Gravitational wave interactions with a viscous fluid: Core collapse supernova, binary neutron star merger, and accretion around a black hole merger
Nigel T. Bishop, Vishnu Kakkat, Monos Naidoo
TL;DR
This paper extends the study of gravitational-wave interactions with matter by moving from Minkowski (and Schwarzschild) backgrounds to a general static, non-vacuum, spherically symmetric spacetime. It develops a numerical framework within the Bondi-Sachs formalism to compute GW damping and viscous heating in a multi-layer fluid shell, capturing how a background curvature enhances energy transfer via the shear viscosity.

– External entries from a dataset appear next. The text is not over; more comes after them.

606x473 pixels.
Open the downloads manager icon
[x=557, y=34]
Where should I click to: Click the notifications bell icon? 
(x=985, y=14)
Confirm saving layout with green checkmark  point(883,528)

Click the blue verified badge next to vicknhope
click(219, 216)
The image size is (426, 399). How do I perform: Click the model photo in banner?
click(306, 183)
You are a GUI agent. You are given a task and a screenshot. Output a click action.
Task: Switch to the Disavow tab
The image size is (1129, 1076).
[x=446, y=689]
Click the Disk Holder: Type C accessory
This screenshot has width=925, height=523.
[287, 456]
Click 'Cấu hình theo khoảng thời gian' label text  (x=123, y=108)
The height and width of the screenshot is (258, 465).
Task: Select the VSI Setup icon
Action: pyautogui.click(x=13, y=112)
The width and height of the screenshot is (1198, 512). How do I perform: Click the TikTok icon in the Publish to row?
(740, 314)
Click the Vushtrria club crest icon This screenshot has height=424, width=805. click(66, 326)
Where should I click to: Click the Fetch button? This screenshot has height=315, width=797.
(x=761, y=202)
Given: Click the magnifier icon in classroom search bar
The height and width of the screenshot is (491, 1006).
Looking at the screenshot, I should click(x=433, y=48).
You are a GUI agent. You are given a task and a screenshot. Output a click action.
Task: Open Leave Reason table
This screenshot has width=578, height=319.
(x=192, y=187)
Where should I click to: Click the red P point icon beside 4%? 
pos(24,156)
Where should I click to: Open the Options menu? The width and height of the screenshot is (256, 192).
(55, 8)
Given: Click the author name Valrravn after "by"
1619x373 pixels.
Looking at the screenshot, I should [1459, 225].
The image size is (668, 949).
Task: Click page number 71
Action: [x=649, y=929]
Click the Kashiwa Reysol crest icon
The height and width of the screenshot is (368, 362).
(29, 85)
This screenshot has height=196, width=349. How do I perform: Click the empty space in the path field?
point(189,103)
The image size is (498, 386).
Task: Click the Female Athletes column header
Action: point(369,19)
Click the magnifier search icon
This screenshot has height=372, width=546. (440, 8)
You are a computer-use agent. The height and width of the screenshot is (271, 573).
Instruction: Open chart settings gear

Applied to core-collapse supernovae, post-merger binary neutron stars, and accretion around binary black hole mergers, the results show damping and heating can be orders of magnitude larger than in flat space, with possible complete damping and heating strong enough to influence thermal and potentially electromagnetic outcomes. The study highlights the importance of more realistic backgrounds and calls for future work using numerical relativity and Kerr geometries to refine the estimates and assess observational consequences.
Abstract
The interaction of gravitational waves (GWs) with matter is normally treated as being insignificant. However, recent work has shown that the interaction with a viscous fluid may be astrophysically important when the distance between the matter and GW source is somewhat smaller than the GW wavelength. Previous work has mainly considered perturbations on a Minkowski background, and here these results are extended to the case that the background is a general, non-vacuum, static, spherically symmetric spacetime. Expressions are obtained for GW damping and the consequent heating of the fluid, and implemented in computer code. The results are applied to astrophysical scenarios: Core collapse supernovae, the post-merger signal from a binary neutron star merger, and matter accreting at a binary black hole merger. It is found that, compared to the Minkowski case, the damping and heating effects increase, in some cases by several orders of magnitude. It is possible for a GW signal to be completely damped, and for the heating to be such that a gamma-ray burst occurs.